__Problem to work on__
In the entries below, find the line containing "Open info icon for red Pro 38 price" and the line containing "Open Abstract dropdown for third result". Copy those two lines and everything between them exactly, without the pictures.
*** Opening of Task data ***
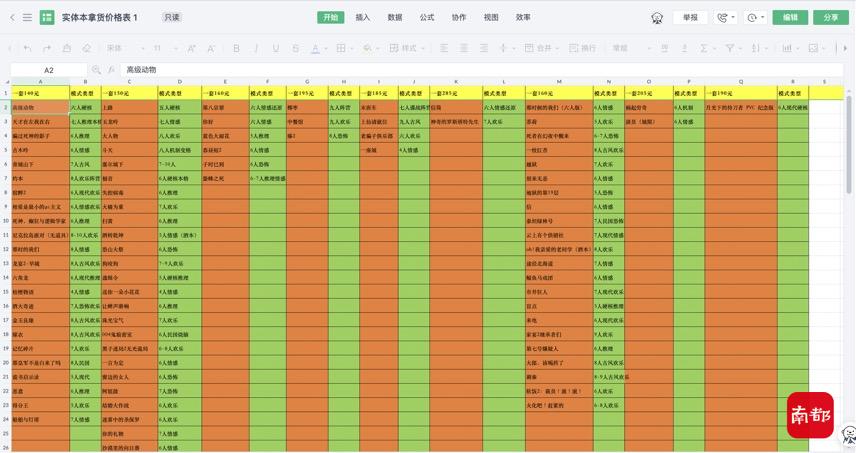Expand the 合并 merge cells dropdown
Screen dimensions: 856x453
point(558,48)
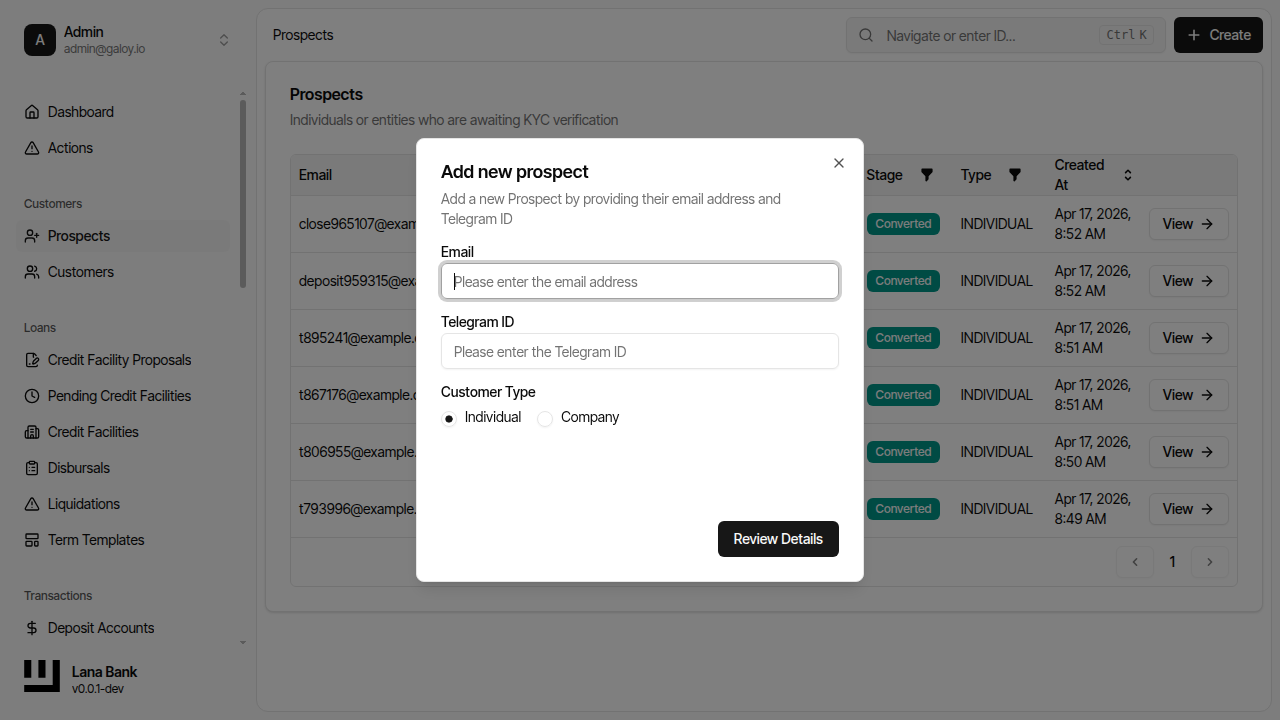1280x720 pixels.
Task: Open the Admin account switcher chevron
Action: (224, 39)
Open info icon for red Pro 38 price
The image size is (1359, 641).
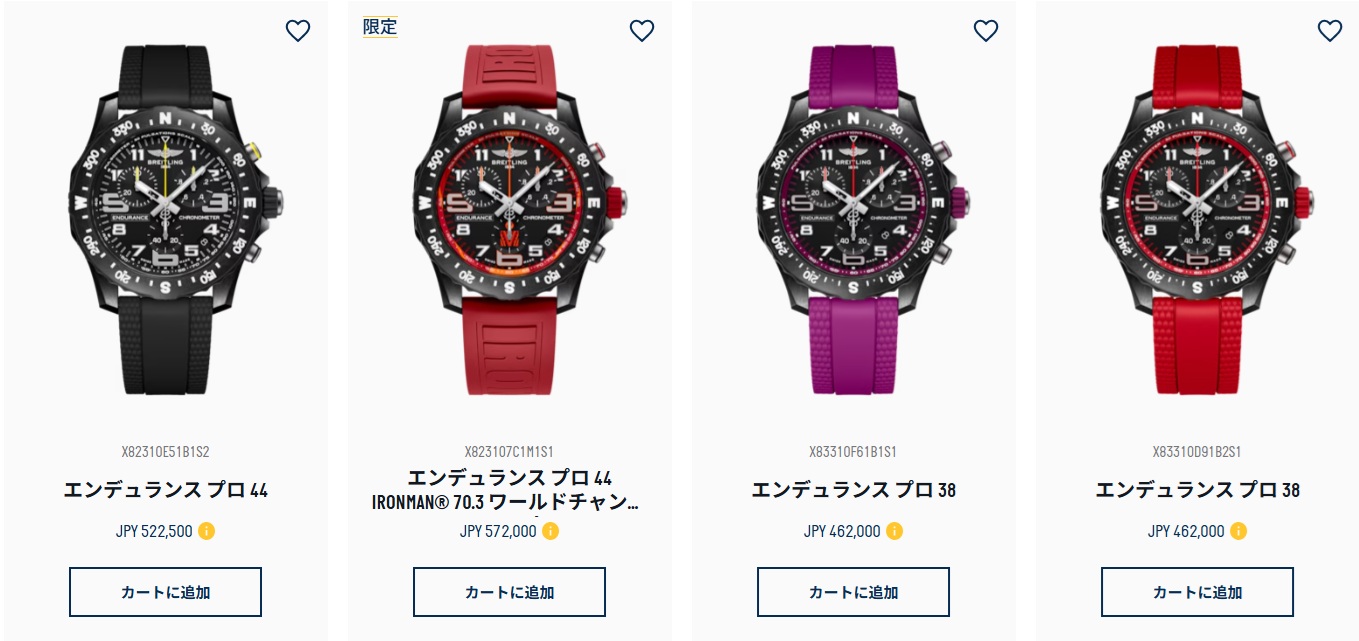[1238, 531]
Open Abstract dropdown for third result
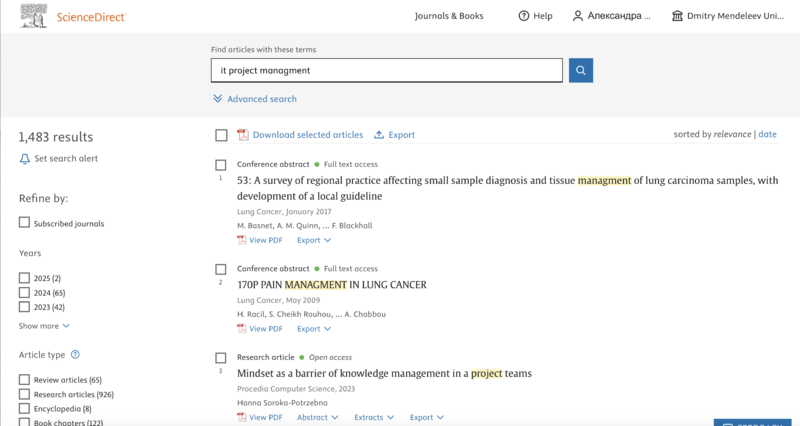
*** Close of Task data ***
*** Opening of Task data ***
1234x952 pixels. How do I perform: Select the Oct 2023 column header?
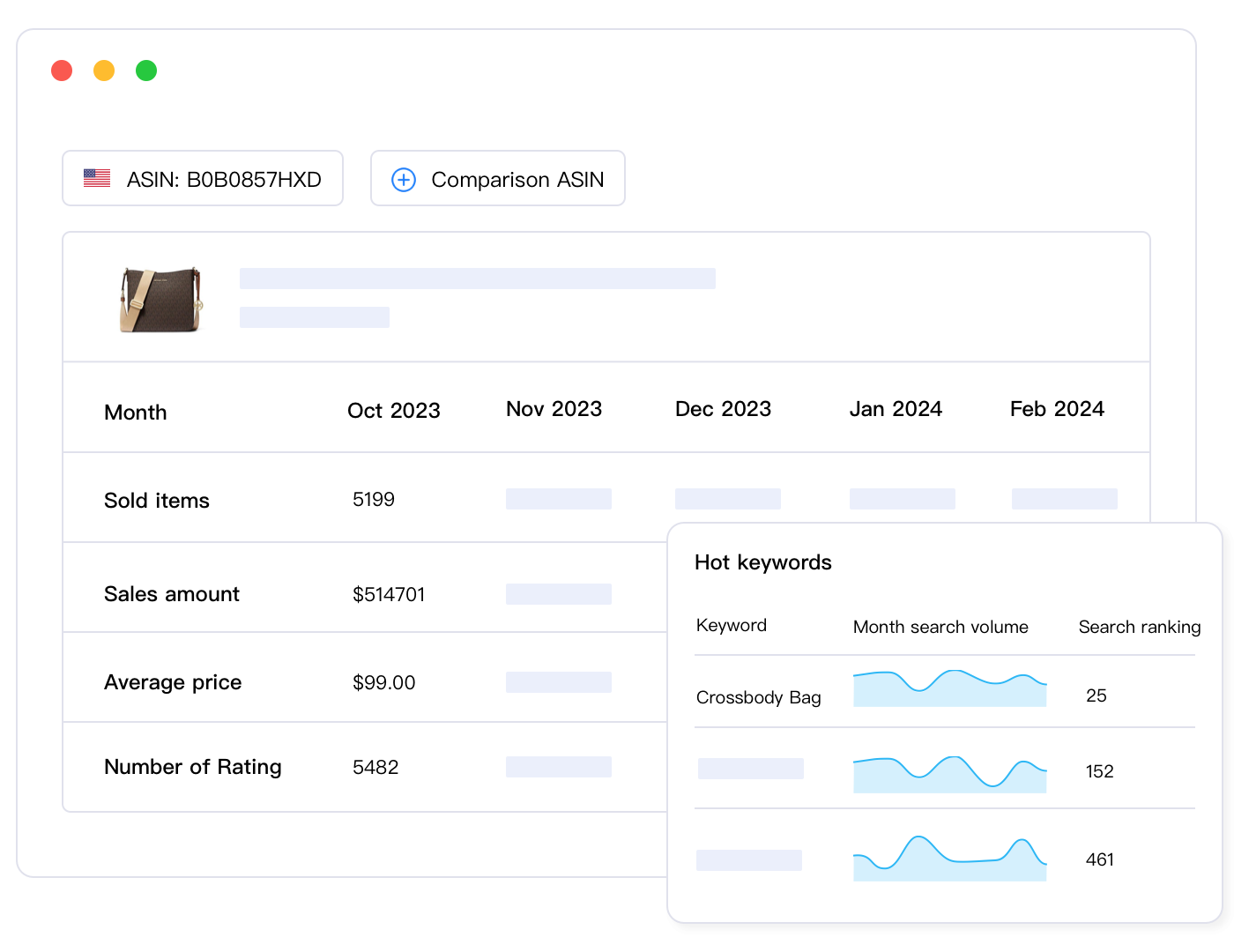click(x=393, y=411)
*** Close of Task data ***
__Exercise response__
Open info icon for red Pro 38 price
The image size is (1359, 641).
[1238, 531]
Open Abstract dropdown for third result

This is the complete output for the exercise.